16 Ağustos’ta Hacı Bektaş Veli etkinliklerinde Başbakan Yardımcısı Bekir Bozdağ’a yönelik gerçekleştirilen çirkin saldırı, sanki birilerinin Başbakanı doğru çıkarmaya çalıştığı izlenimini doğurdu. Burada bir komplo teorisi kurup, saldırıyı AKP’nin tezgahladığını iddia etmeyeceğim. Aksine Bekir Bozdağ saldırı sonrası yaptığı açıklamada; Alevi-Bektaşi toplumunu bu saldırının dışında tutan bir açıklama yaparak, olgun bir tutum sergiledi.

Bekir Bozdağ, hükümetin hazırlıkları içinde olduğunu söylediği “Alevi Açılımı”nın yürütücüsü. Etkinliğin ikinci günü resmi açılış olması hasebiyle devleti temsilen katılıyor. Belki de Hacı Bektaş Veli etkinliklerine katılarak Aleviler nezdinde negatif olan hükümetin imajını pozitife çevirmeye çalışıyor.
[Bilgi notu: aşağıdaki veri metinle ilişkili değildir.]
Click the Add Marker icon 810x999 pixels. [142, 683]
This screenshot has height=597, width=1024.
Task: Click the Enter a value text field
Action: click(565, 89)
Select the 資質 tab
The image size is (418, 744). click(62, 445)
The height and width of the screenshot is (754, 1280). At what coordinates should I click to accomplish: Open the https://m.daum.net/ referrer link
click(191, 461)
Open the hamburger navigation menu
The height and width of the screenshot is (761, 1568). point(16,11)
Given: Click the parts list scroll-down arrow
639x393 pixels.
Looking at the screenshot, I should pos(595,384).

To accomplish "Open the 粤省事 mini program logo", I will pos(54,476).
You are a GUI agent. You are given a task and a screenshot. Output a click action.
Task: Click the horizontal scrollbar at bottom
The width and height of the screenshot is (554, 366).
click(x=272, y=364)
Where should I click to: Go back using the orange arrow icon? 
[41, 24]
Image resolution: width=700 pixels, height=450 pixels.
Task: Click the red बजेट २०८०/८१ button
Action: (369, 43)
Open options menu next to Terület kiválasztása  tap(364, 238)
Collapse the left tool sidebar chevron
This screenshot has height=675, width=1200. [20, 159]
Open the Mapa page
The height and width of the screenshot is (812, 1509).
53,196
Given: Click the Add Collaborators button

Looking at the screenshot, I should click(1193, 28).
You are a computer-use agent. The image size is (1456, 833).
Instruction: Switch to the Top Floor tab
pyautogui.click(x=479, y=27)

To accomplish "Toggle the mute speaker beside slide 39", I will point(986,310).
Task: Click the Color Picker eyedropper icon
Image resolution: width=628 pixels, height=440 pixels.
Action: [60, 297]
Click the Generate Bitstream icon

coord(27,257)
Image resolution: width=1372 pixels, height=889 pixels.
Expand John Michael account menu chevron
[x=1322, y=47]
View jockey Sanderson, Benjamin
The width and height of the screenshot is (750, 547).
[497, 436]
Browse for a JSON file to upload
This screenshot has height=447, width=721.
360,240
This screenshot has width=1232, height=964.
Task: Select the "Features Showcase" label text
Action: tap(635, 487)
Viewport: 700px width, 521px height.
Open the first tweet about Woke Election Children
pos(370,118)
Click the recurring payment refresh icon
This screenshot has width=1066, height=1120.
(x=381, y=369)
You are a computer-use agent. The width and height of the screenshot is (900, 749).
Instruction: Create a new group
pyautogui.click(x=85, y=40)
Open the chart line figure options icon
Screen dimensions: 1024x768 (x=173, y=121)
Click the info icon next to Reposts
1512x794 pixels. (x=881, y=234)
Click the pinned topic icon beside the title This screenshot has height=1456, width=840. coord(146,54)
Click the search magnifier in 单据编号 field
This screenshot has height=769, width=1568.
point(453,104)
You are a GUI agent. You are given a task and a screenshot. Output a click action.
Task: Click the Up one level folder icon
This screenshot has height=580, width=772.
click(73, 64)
Hükümetin Alevi Açılımı söylemi ve hazırlıklarının, Alevi toplumunun geniş kesimleri tarafından samimi bulunmadığı ve bir takım tuzaklarla dolu olduğu şüphesi hayli yaygın bir kanaat. Bu kanaat ve hükümete güvensizlik, temelde Alevilerin kendilerini nasıl konumlandırdıklarıyla alakalı. Alevi kimliğinin, varoluşunu, tehlike olarak gördüğü sünni karşıtlık üzerine konumlandırması, AKP hükümetiyle arasında her daim bir mesafe girmesine neden oluyor.

Hükümetin bu mesafeyi kapatmak için yaptıklarına, şöyle geniş bir pencereden bakacak olursak, hiç de iç açıcı bir tablo çıkmıyor ortaya. Hakkını teslim edelim, belki cumhuriyet tarihi boyunca ilk kez bir hükümet Alevilerin haklarının “açıktan” tanınacağını söylüyor. Ama yukarıda da ifade ettiğim gibi Alevi toplumunun geniş kesimleri tarafından samimi bulunmuyor, şüpheyle yaklaşılıyor. Şüphenin kaynağı sadece Başbakanın çok tepki çeken dili değil. Hükümetin, devleti ve toplumu her geçen gün daha mütedeyyin bir forma kavuşturmak doğrultusunda adımlar atması.

Söylenenlerin ve yapılanların totalinde hükümetin Alevi politikasını iki başlık altında analiz etmek mümkün:

  1. Alevi inancını, Sünni İslam inancı içerisinde bir yere konumlandırarak, devletin uzun yıllardır sürdürdüğü asimilasyon politikasını, Alevileri Sünnileştirme siyasetini yeni araç ve yöntemlerle daha derinleştirmek ve etkin kılmak.
  2. Kendi Alevisini yaratmak. Hükümetin, cemaatin de desteğiyle bu konuda hayli yol aldığı görülüyor. Ama bu başka bir yazının konusu olduğu için şimdilik bir virgül koyuyorum.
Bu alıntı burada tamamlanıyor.